- [What needs to be done]: From the data that follows, copy every line holding the string "Beanie".

── Supplied entries ──

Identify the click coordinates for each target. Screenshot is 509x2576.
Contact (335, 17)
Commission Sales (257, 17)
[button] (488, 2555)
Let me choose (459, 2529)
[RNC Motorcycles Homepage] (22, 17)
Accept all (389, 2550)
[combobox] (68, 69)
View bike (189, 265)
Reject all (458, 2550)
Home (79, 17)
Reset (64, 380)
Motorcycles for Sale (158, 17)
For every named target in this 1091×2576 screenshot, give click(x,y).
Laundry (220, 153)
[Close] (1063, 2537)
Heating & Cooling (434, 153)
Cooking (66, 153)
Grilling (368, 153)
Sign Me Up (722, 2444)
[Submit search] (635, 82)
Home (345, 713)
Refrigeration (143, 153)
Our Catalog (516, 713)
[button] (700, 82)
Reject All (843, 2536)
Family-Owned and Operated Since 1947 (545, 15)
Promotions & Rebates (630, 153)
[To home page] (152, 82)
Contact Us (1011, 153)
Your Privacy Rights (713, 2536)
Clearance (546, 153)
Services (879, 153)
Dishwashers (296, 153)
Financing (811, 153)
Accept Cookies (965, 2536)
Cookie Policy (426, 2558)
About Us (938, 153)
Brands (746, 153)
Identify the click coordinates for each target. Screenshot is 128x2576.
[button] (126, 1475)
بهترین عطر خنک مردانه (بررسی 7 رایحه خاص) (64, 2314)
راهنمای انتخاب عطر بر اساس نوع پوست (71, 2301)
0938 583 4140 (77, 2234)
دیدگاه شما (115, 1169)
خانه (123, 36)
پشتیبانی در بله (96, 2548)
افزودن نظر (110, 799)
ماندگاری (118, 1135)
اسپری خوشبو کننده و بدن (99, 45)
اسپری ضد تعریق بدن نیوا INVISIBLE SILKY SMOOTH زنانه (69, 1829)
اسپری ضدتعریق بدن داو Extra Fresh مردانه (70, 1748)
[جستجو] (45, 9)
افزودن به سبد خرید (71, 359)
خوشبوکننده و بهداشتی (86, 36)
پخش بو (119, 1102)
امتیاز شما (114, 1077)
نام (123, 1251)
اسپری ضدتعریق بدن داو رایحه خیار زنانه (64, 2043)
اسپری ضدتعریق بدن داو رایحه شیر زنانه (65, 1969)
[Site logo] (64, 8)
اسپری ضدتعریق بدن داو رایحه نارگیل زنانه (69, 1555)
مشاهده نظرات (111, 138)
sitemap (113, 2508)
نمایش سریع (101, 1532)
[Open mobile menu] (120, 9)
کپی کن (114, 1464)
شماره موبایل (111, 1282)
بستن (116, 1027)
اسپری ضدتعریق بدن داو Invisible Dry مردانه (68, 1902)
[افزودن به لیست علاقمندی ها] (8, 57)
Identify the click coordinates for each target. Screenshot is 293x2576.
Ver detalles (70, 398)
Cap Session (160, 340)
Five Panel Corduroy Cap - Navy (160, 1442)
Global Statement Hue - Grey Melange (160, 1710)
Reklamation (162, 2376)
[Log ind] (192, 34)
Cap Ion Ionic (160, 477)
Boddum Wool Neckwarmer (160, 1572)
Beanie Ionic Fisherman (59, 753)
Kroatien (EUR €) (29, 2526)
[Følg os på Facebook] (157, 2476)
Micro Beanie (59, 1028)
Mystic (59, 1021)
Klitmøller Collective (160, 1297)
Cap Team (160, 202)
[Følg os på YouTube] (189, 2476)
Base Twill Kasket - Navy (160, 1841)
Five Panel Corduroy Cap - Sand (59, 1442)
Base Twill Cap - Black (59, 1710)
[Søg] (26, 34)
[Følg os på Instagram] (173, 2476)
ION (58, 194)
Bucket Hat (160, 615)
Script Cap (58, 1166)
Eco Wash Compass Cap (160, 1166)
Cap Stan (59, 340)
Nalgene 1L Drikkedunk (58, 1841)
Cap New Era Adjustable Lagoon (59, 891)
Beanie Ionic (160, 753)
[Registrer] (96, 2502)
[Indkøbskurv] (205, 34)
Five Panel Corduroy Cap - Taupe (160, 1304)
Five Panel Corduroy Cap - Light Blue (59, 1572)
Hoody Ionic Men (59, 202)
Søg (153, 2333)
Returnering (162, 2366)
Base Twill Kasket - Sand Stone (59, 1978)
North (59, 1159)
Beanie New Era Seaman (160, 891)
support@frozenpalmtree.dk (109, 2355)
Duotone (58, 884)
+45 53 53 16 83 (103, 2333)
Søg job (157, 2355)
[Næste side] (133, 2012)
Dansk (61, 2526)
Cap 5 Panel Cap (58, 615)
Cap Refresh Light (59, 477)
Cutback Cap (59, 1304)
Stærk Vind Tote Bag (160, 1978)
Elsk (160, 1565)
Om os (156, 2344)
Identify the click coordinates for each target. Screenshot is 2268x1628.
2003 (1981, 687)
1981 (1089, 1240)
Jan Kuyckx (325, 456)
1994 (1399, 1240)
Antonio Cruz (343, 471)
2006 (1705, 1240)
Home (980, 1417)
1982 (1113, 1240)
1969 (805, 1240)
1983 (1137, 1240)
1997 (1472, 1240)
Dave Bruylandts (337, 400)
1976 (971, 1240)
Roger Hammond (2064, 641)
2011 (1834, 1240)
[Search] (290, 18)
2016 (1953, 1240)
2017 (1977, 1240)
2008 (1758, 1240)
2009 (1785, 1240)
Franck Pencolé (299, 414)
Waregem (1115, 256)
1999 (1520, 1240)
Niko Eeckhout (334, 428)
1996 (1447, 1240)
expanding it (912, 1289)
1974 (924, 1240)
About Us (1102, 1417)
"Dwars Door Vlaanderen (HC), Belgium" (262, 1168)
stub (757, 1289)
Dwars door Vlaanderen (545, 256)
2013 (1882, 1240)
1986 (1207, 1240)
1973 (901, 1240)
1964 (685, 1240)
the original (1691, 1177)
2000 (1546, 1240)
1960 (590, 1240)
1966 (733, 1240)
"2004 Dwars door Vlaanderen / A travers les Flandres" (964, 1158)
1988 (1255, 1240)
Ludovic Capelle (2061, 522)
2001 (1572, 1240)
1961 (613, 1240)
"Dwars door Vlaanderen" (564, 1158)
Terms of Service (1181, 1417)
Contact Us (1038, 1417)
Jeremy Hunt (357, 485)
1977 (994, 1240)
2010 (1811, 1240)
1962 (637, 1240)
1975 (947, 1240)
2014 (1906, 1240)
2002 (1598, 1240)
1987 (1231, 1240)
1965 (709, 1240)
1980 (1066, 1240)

───

- [Problem solution]:
Beanie Ionic Fisherman (59, 753)
Micro Beanie (59, 1028)
Beanie Ionic (160, 753)
Beanie New Era Seaman (160, 891)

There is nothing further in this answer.